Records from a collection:
*****

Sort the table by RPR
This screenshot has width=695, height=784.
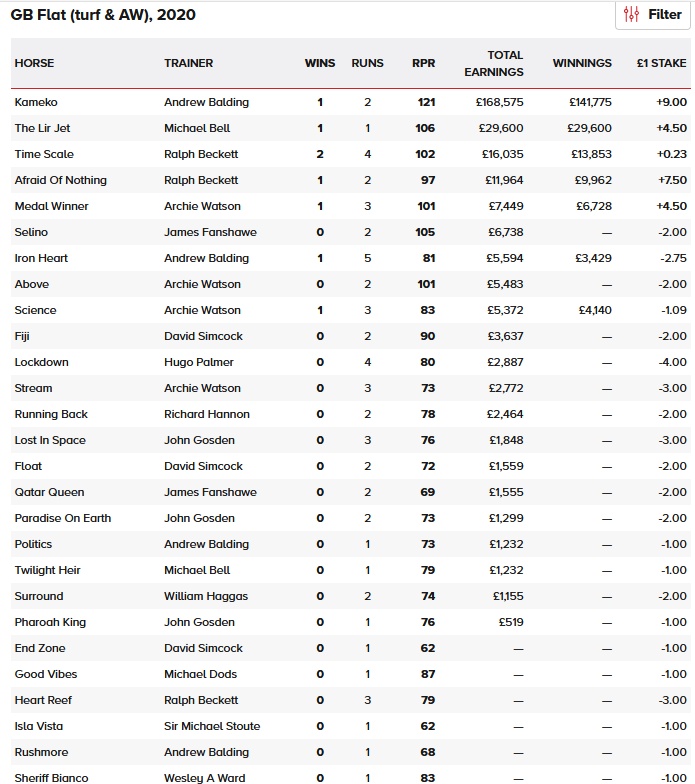pos(423,63)
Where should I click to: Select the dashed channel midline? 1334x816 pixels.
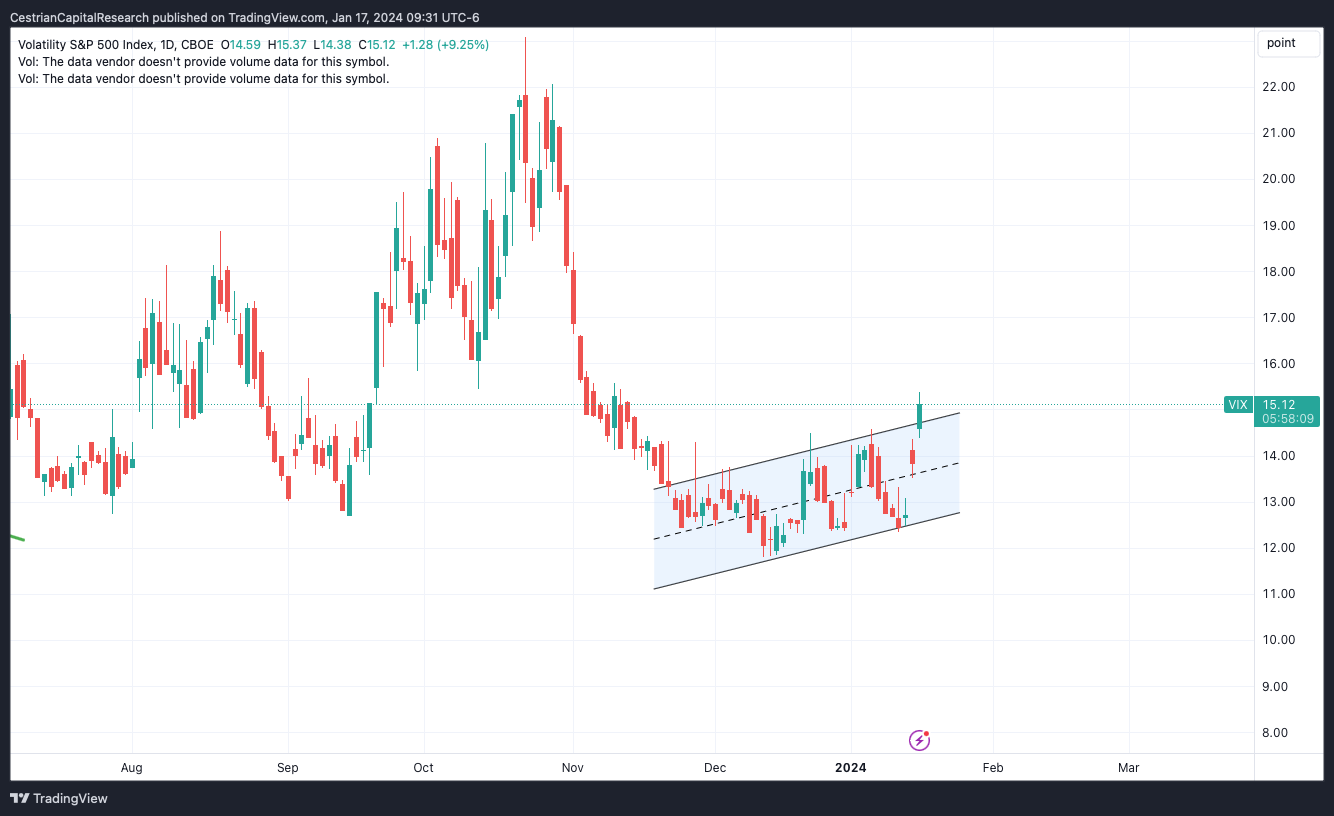[806, 501]
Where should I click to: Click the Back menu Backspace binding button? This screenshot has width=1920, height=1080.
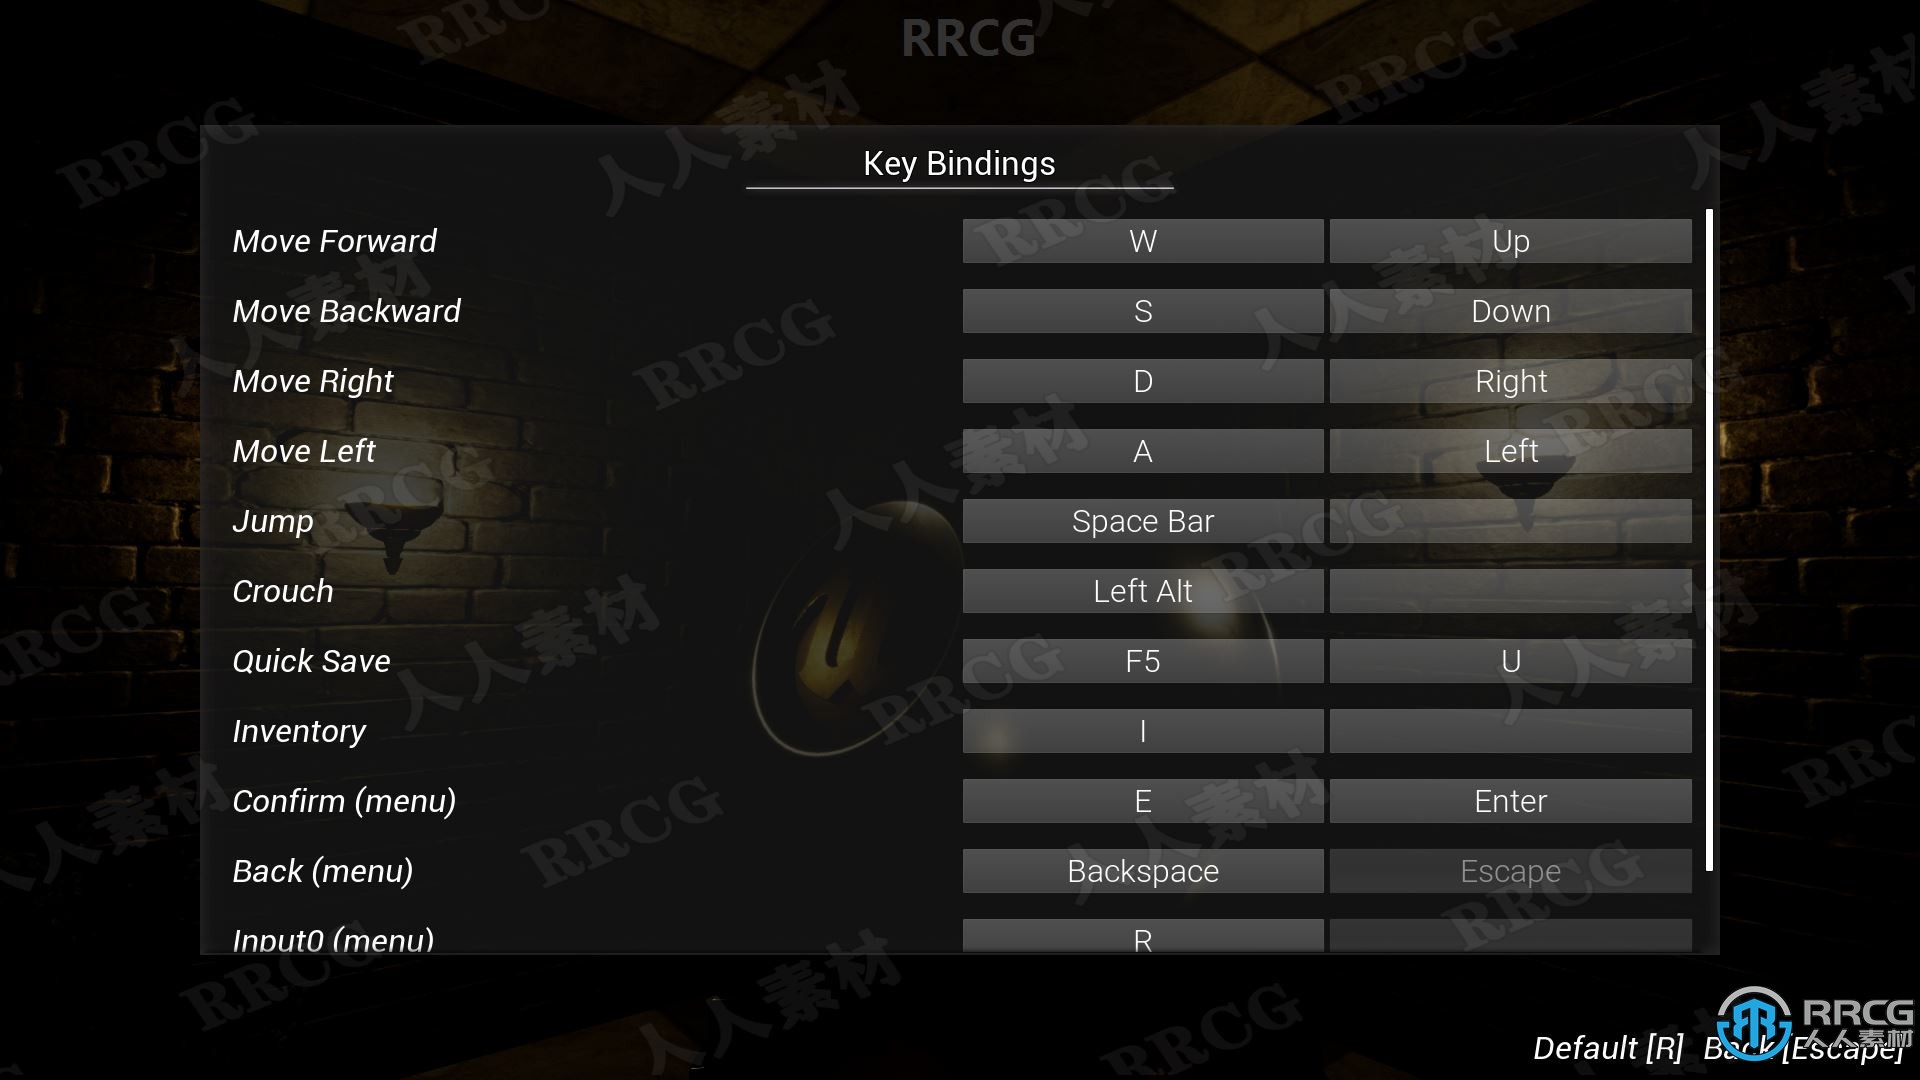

*****

WHAT IS EXPECTED: With the pictures excluded, the line containing "Where should I click to: Select" and every line after it through the end of the data above are to be transcribed exactly, and nothing more.

PROBLEM SOLUTION:
Where should I click to: Select the dashed channel midline? 1334x816 pixels.
[806, 501]
Where should I click to: Click the Back menu Backspace binding button? This screenshot has width=1920, height=1080.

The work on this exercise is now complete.